U.S. Senator Todd Young (R-Ind.) voted in favor of H.R. 133, the Consolidated Appropriations Act 2021, a comprehensive year-end bill that includes coronavirus relief and funding for the federal government for the remainder of Fiscal Year 2021. The legislative package passed the Senate on a 91-7 vote and now heads to the President’s desk to be signed into law.
“Struggling Hoosier businesses, communities, frontline workers, and families have waited too long for this critically needed coronavirus relief package. While I wish we had reached agreement months ago, I’m glad this aid will finally be delivered to the American people, particularly to ensure the safe and efficient distribution of the COVID-19 vaccines that will be essential for overcoming this pandemic,” said Senator Young. “This package provides assistance to essential workers, small businesses, and unemployed Americans, and provides additional resources for testing and vaccinations. It also funds the federal government, one of Congress’ main responsibilities, and contains several of my priorities to bolster Indiana’s health and economic security.”

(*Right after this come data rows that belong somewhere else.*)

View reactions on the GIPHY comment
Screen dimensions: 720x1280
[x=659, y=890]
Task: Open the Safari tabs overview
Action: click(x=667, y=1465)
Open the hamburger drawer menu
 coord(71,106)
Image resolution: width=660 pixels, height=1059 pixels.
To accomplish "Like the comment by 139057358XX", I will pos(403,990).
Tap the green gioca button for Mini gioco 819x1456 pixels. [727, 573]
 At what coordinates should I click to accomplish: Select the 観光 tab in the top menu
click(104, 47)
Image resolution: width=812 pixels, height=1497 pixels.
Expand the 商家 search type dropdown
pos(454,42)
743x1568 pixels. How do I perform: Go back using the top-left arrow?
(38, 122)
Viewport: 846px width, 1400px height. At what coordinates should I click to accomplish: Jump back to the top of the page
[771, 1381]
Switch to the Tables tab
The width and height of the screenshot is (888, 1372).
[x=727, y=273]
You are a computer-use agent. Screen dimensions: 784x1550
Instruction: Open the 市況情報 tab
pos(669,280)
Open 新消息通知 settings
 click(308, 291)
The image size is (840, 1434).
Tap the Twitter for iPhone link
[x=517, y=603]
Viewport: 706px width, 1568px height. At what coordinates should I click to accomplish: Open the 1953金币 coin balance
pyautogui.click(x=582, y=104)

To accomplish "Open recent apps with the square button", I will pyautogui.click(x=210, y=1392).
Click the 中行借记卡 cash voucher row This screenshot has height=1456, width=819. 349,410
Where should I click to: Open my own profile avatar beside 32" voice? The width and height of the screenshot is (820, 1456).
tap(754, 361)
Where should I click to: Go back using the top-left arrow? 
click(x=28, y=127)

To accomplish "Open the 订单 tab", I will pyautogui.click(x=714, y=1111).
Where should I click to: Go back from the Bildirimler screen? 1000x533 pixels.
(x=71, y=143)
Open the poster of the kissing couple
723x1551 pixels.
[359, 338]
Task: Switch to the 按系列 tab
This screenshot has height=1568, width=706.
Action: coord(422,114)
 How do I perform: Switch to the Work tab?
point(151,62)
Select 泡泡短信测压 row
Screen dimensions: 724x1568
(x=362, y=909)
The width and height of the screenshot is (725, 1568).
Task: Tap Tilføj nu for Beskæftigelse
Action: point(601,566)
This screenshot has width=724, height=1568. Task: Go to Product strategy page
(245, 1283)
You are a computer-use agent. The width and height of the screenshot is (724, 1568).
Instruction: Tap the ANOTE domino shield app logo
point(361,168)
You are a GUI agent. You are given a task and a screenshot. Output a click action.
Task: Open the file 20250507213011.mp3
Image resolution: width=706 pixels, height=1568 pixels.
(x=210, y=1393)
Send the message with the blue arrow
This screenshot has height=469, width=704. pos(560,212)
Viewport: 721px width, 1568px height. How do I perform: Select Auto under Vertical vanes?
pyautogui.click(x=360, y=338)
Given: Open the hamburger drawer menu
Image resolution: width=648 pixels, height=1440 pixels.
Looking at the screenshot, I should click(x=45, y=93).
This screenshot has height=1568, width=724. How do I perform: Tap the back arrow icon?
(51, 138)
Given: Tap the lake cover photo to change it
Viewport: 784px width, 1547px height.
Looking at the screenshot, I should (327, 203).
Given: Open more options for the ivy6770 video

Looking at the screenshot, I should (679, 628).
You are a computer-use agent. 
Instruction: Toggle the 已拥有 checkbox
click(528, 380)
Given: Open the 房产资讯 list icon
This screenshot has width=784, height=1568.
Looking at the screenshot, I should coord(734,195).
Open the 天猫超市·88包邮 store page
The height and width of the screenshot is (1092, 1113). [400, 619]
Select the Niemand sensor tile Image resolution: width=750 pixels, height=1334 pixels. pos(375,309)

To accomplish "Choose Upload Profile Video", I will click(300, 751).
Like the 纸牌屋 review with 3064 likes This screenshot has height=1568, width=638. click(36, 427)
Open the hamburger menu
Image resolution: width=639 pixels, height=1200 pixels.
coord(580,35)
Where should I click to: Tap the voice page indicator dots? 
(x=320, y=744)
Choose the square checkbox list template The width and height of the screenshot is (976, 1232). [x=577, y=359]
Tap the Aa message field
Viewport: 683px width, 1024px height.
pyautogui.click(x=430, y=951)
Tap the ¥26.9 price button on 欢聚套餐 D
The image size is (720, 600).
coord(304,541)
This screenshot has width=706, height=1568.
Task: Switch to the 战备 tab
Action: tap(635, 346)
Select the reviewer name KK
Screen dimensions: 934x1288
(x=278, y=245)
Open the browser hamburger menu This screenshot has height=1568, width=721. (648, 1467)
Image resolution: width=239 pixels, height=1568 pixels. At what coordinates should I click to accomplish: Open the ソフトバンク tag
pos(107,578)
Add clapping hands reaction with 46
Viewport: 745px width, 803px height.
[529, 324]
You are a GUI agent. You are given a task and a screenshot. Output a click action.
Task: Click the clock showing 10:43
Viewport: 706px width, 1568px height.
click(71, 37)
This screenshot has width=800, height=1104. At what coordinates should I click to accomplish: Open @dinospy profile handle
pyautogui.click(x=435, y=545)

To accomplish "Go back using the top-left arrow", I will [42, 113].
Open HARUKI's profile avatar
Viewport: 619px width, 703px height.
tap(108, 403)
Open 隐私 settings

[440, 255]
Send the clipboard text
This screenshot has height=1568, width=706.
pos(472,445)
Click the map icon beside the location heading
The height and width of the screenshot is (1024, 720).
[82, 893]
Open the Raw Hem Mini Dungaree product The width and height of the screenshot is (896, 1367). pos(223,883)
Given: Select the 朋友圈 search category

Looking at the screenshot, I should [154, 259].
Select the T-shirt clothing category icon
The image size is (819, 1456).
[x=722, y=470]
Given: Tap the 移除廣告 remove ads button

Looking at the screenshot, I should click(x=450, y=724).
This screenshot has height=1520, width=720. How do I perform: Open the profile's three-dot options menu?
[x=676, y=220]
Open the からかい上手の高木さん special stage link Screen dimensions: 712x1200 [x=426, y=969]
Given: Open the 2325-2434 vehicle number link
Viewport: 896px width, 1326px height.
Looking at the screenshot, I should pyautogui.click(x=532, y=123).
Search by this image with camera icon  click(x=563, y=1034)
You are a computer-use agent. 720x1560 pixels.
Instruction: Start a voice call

The bill rescinds $429 billion in unused CARES Act funds to help pay for the additional coronavirus relief measures. In addition to coronavirus relief and all 12 appropriations bills, it also includes a three-year extension for miscellaneous expiring health programs and extensions of varying lengths for expiring tax provisions, reauthorization of the Water Resources Development Act, the Intelligence Authorization Act for Fiscal Year 2021, and the Energy Act of 2020.
Coronavirus relief highlights include:
- $325 billion for small business relief, including $284 billion for Paycheck Protection Program Second Draw Loans and enhanced relief for hard-hit industries like restaurants and venues.
- PPP Second Draw incorporates a number of tenets from Senator Young’s RESTART Act, including expansion of the number of allowable and forgivable costs to provide businesses with more flexibility and a requirement that businesses demonstrate need by meeting a 25 percent or more revenue decline test.
- Clarifies Congressional intent that business expenses paid using forgiven PPP funds are tax deductible, avoiding a significant unexpected burden on already struggling small businesses.
- Senator Young is a cosponsor of S., 3612, Small Business Expense Protection Act, and advocated for this clarification.
- $25 billion for rental assistance for struggling renters and a one month extension of the CDC eviction moratorium.
- Extends Federal Pandemic Unemployment Insurance benefit of $300/week through March 14, 2021.
- Direct payment of $600 to individuals and qualified child dependents (up to $2,400 for a family of four).
- $10 billion for child care, including direct support for child care providers for fixed costs and operation expenses, to help ensure working parents have access to child care so they can work or return to work.
- Senator Young cosponsored S. 4221, the Back to Work Child Care Grants Act and signed a letter requesting support for child care in COVID-19 relief.
- $29 billion for vaccine development and distribution.
- $22 billion for COVID-19 testing and related activities by states.
- $3 billion for the health care Provider Relief Fund.
- $250 million in funding for the FCC’s COVID-19 Telehealth Program.
- $82 billion for education, including $54.3 billion for K-12 schools and $22.7 billion for higher education.
- Nearly $11.2 billion for COVID-related agriculture assistance, specifically allowing the Secretary to make payments to producers for losses incurred from depopulation of livestock and poultry due to processing disruptions.
- Senator Young cosponsored S. 4156, RELIEF for Producers Act.
- $45 billion for transportation assistance related to COVID-19 impacts.
- Includes $16 billion to extend the Aviation Workers Payroll Support Program which Senator Young has advocated for since August.
- Extends and enhances the Employee Retention Tax Credit through June 30, 2021.
- 12-month extension of the deadline to expend state and local funds from the Coronavirus Relief Fund to allow more flexibility to stretch out already obligated CARES funds.